(Stored items from a collection)
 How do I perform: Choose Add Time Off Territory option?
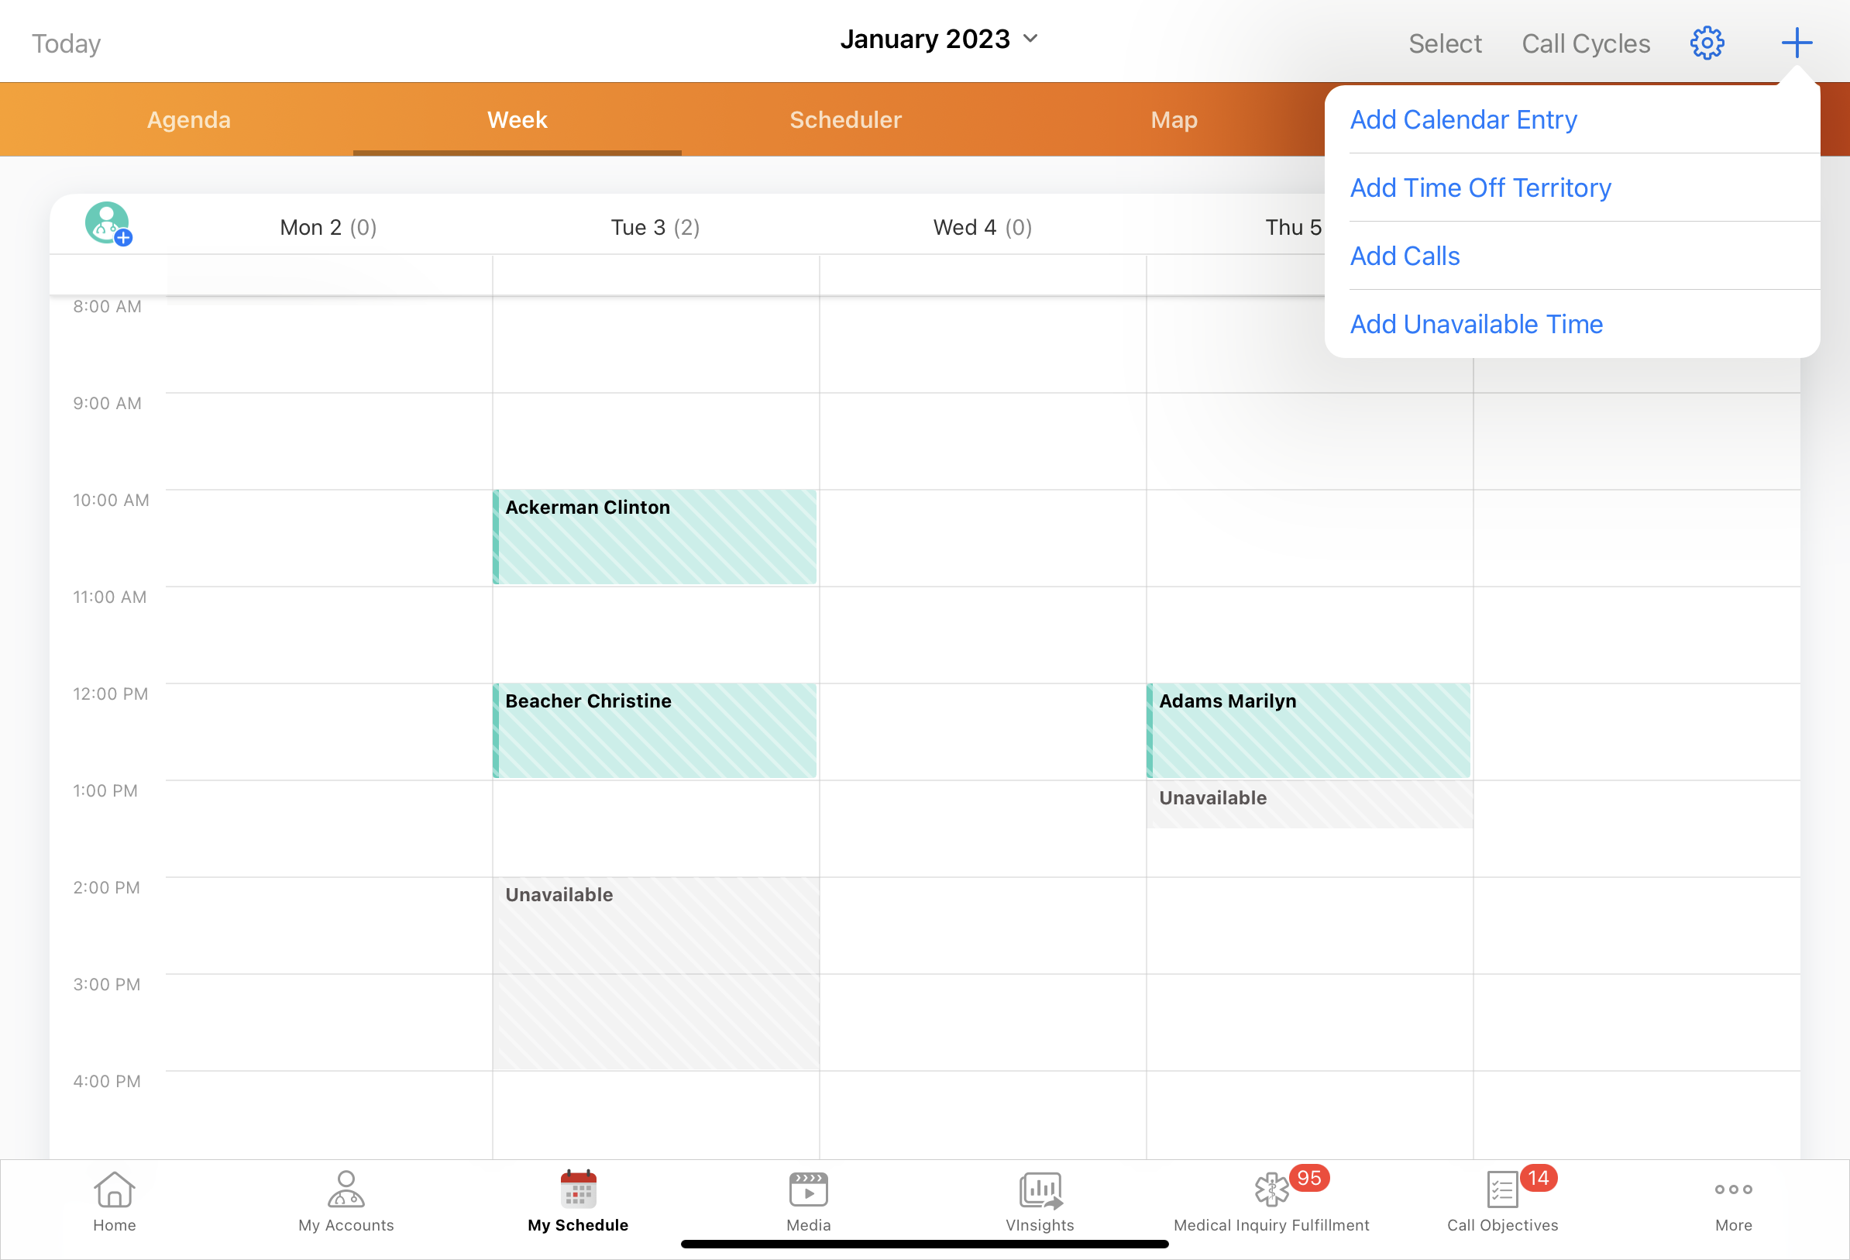(1480, 188)
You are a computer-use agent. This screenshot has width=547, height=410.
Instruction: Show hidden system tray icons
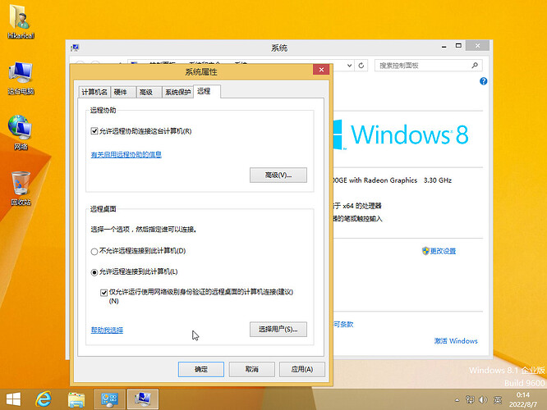(x=457, y=400)
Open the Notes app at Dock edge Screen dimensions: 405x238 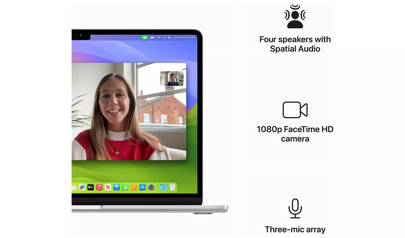(74, 187)
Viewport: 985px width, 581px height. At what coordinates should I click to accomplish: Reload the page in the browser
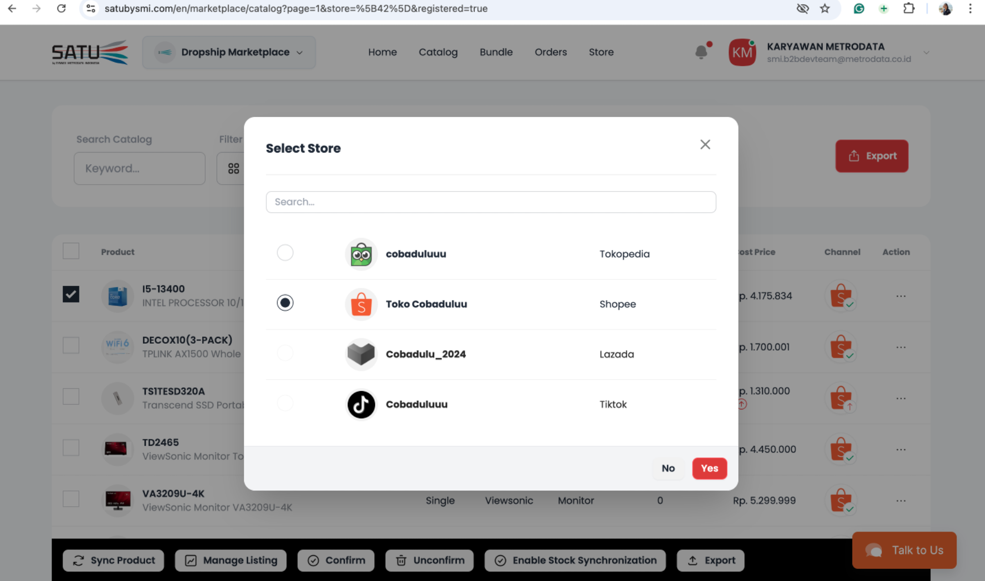62,8
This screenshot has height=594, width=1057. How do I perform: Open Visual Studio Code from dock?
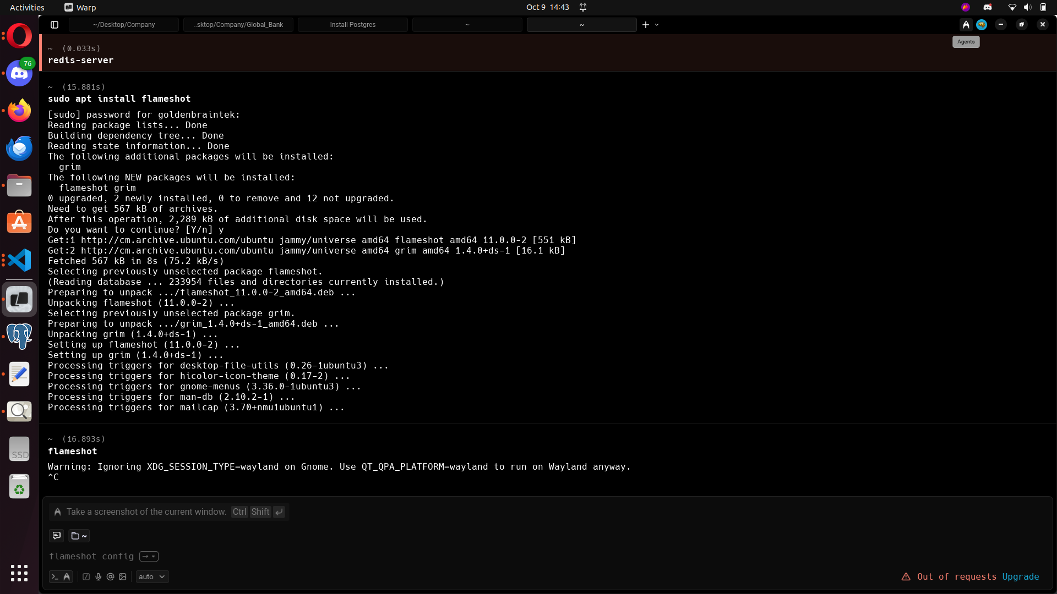19,260
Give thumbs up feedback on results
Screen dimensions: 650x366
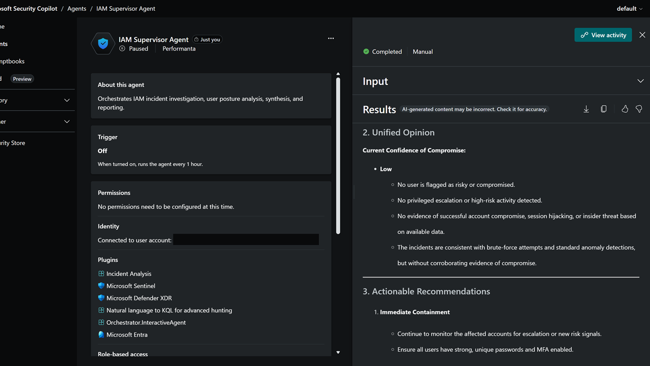pos(625,109)
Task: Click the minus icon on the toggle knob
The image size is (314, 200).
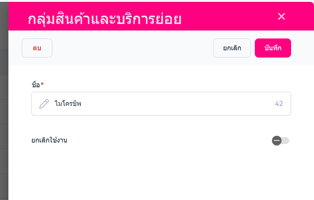Action: coord(277,141)
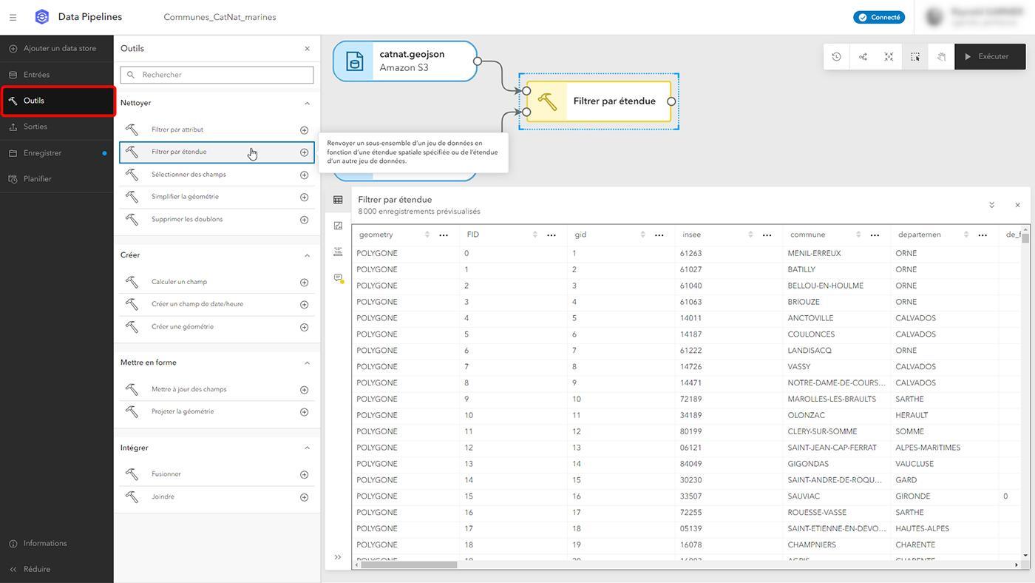Collapse the preview panel with chevron

pyautogui.click(x=991, y=205)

### DIRECTIONS FOR THIS TASK:
Lay out the records as a numbered list, starting at the line that contains "Task: Click the minus icon on the toggle knob" and continuing through the end of the records. Skip blank lines and leave the pictures out.

### COMPLETE RESPONSE:
1. Task: Click the minus icon on the toggle knob
2. The image size is (314, 200).
3. Action: coord(277,141)
4. Collapse the preview panel with chevron
5. pyautogui.click(x=991, y=205)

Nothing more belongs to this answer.